当然、他人の空似だと思った。
だが、そんな相手の口から俺の名前が出た瞬間、疑念はすぐに消え去った。
…名前だ。
1度も呼んだことのないその名前を、俺自身覚えていたことに内心少し驚いた。
「何見てんだぁ?今取り込み中なんだ」
「ックラウド…」
とっさに俺のところに駆け寄ろうとしたらしいその体は、強い力で引っ張られ、強引に元いた場所へと戻される。
よほど強い力が込められたのか、その表情はわずかに歪んでいた。
「ちょ、と…痛いってば」
「おいおい、そりゃねぇだろ…愛の告白はまだ終わってないんだぜ?」
「な、に言って…」
「こんな廃れたスラムにお前みたいな上玉がいるとはな…今日の俺はついてる」
「いいから、離して」
「スラムの中で何度も何度も出くわすんだ、こりゃもう運命だろ?」
いい加減、頭おかしいんじゃないの?と言葉で応酬しながら、腕を振り解こうとしているようだが…力の差が歴然だ。
下卑た笑みを貼り付けながら、男が名前を見下ろしている。
さらに腕を捻り上げられ彼女の顔が苦痛に歪んだのを見て、俺は無意識のうちに一歩踏み出していた。
その時、名前が真っ直ぐに俺と目を合わせてくる。
瞬間、言葉では言い表せないような“何か”が体の中を駆け巡った。
顔を歪ませながら、名前が小さく頷くのが見えて…
「だから、やめてってば!あの人…あたしの恋人なの」
「…は?」
思わず、片手で顔を覆った。
さっきの“何か”はコレか…嫌な予感の前触れだったのか…
何も言い返せずにいると、一瞬の隙が生まれたらしい男の腕を力一杯振り払った名前が慌てたように俺の元へと走ってきた。

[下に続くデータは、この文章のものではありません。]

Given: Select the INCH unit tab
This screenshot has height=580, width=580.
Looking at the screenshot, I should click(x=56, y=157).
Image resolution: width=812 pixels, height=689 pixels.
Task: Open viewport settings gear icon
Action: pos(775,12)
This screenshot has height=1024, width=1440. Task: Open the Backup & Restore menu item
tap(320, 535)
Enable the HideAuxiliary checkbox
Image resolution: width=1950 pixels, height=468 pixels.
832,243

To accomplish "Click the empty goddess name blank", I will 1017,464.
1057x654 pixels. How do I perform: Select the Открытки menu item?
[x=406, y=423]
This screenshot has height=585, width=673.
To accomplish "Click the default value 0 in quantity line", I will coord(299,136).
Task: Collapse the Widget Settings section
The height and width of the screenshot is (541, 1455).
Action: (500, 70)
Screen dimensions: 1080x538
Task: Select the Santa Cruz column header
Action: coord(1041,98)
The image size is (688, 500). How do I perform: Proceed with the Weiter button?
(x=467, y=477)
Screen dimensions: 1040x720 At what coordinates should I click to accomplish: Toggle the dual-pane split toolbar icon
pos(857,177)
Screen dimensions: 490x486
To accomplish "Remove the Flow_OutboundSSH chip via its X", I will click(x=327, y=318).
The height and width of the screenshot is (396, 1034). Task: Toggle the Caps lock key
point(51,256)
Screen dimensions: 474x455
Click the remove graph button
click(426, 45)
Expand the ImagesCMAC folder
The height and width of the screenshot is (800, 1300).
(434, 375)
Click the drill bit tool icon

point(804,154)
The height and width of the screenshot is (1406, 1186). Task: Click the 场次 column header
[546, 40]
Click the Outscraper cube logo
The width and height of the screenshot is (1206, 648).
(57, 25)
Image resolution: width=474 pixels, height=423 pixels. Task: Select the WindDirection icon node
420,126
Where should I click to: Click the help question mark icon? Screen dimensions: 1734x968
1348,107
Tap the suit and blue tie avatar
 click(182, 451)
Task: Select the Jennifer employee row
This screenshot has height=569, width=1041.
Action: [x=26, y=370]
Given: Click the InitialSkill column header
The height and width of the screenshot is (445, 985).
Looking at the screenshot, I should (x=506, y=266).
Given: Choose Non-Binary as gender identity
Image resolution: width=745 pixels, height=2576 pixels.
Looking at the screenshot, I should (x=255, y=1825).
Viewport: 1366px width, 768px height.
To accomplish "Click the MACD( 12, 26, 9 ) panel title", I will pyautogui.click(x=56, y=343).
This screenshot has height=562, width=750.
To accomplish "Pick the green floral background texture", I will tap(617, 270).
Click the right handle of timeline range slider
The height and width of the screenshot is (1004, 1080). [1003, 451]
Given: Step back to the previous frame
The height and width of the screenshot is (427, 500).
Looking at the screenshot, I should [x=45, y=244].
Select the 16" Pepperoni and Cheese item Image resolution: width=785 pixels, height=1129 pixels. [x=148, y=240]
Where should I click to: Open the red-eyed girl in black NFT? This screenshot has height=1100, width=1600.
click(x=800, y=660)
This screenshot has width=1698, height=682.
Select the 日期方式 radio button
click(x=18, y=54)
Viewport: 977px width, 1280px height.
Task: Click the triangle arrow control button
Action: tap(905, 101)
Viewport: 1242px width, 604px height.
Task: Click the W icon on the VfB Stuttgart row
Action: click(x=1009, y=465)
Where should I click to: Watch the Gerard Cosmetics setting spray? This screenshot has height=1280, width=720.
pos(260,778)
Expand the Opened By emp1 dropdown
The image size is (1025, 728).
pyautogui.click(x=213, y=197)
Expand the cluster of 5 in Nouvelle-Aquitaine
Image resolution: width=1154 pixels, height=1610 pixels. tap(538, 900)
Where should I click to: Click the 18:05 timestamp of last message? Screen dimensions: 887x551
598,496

背後におさまったのを横目に確認して、遂にため息が漏れる。
「…おい…いつからそういうことになった」
「それは、ごめん…緊急事態なの…助けて」
「…はぁ…」
「衣食住を提供してもらった恩があるでしょ…お願い、今だけでいいから、そういうフリして」
この作戦が吉か凶かはわからないが、言い合いをしている場合でもないらしい。
小声で話す俺たちに、男たちが痺れを切らしたように、にじり寄ってくる。
今の名前の言葉を信じたのかどうかは分かりかねるが、目の前の男の癇に障ったことだけは間違いなさそうだ。
「兄ちゃん、近所の人かい?」
「まぁな」
「へぇ…」
足の先から頭の先まで、値踏みするかのような男の視線が不快でしかない。
男の視線が俺から背後に向けられた瞬間、名前が強張る感覚が伝わってくる。
ふと思い出されるのは、向こうでの生活のこと。
こんな何でもない状況ですら、もしかしたら初めての経験なのかもしれない。
ふ、と鼻で笑った男が再び俺に向き直った。
「ところで兄ちゃん、右腕が銃になってる大男を知ってるか?この辺りに根城があるらしい」
「…どうだろう」
曖昧に誤魔化せば、いとも簡単に男は乗ってきた。
じっくり聞かせてもらうぜ…と言い、場所を変えるらしい。
こちらとしても、好都合だ。
男の手下たちが背後に回り、俺と名前は挟み込まれた形になる。
「お前も来い。こんなガキなんかとは格が違うって所を見せてやる」
「……………」
「考えが変わるんじゃねぇか?」
嫌な笑みを貼り付けた男が名前にかけた声が耳につく。
名前はそれを黙ったまま、ただ睨みつけるように聞いていたが、早く行け、と背後の手下に背中を押されたようで、前に躓くかのように1歩を踏み出した。
肩越しにわずかに振り返れば、顔を上げた名前と目が合う。
「…大丈夫だ」
「……………」
無言のまま頷いた彼女の姿を確認して、前を歩く男の後を追った。
「アニキはこえぇ人だぜ?逆らうなよ」
「死に急ぎてぇなら止めねぇけどな」
そんな陳腐な脅し文句を聞き流していると、狭い通路を通って、袋小路のような場所に着いた。
男と向かい合った俺は、小声で名前に離れてろ、と声をかける。
何かを言おうと口を開きかけたのがわかったが、俺が無言で頷くと名前も口を噤み、そのまま奥の壁側へと走っていく。
「おい、男の居場所知ってんだろうな」
「二度も言わせるな…どうだろう」
「てめぇ、知らねぇんだな!」
「ふん…神羅の末端か」
「神羅も一目置くお方のアシスタントよ」
「だからどうした」
名前は離れている。
これで、思う存分、剣を振るえる。
彼女と男たちの間を遮るような立ち位置に、俺自身ようやく少し安堵していることに気がつきながら、ゆっくりと背中の剣を構えた。